======== Given records ========

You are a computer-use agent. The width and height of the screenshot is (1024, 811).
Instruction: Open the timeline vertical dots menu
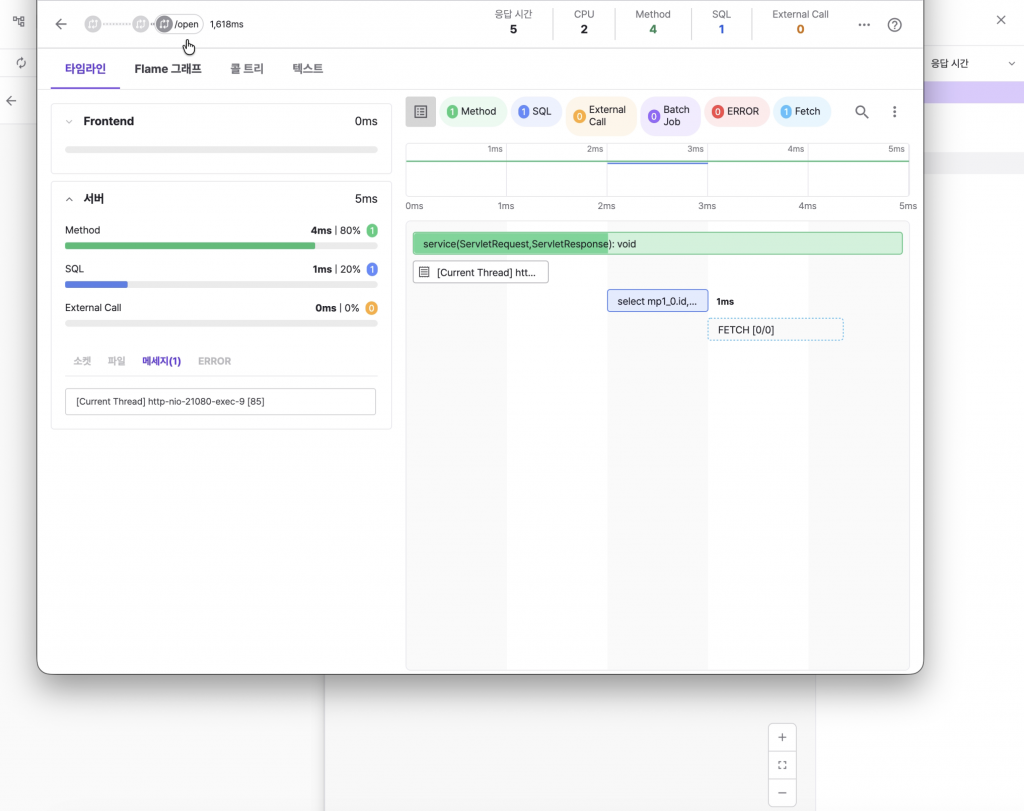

========
======== Given records ========

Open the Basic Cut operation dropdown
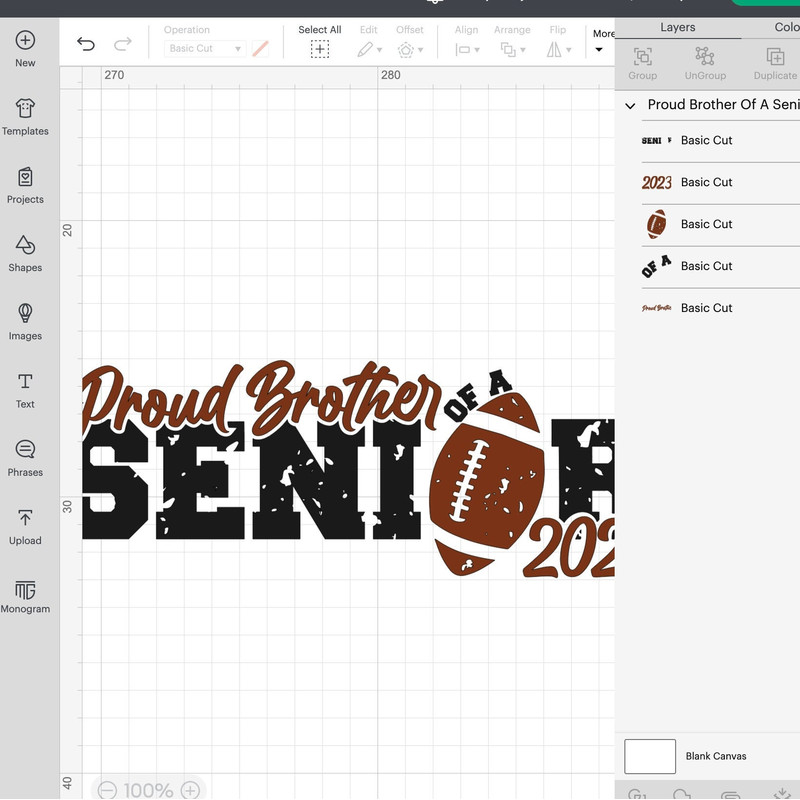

========
======== Given records ========

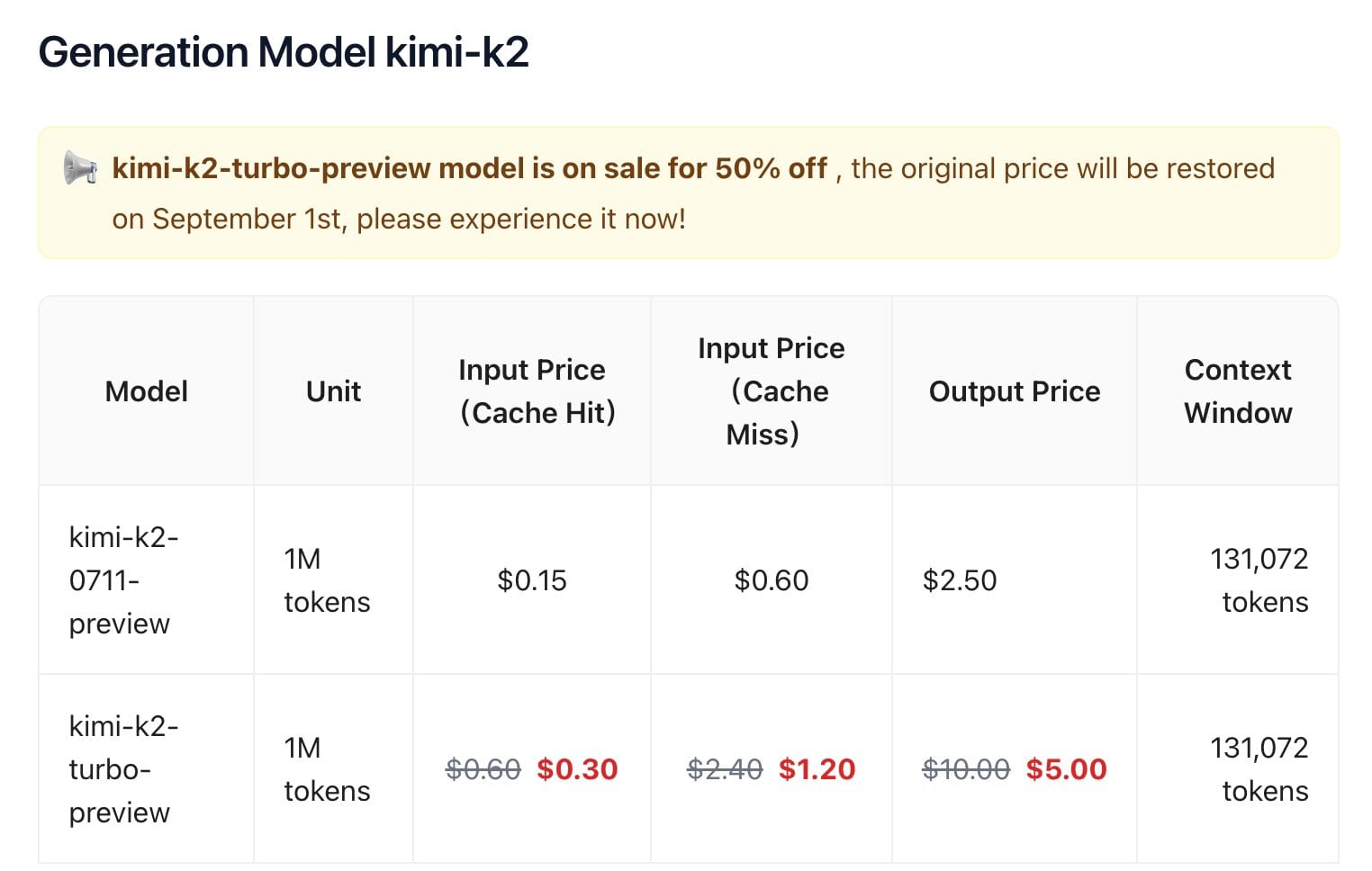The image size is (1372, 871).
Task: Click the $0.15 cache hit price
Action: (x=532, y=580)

========

Given problem:
Reproduce the data word for word, starting at the line containing "You are a computer-use" and ending at the line containing "Instruction: Open the".

Written answer:
You are a computer-use agent. The width and height of the screenshot is (1024, 811).
Instruction: Open the timeline vertical dots menu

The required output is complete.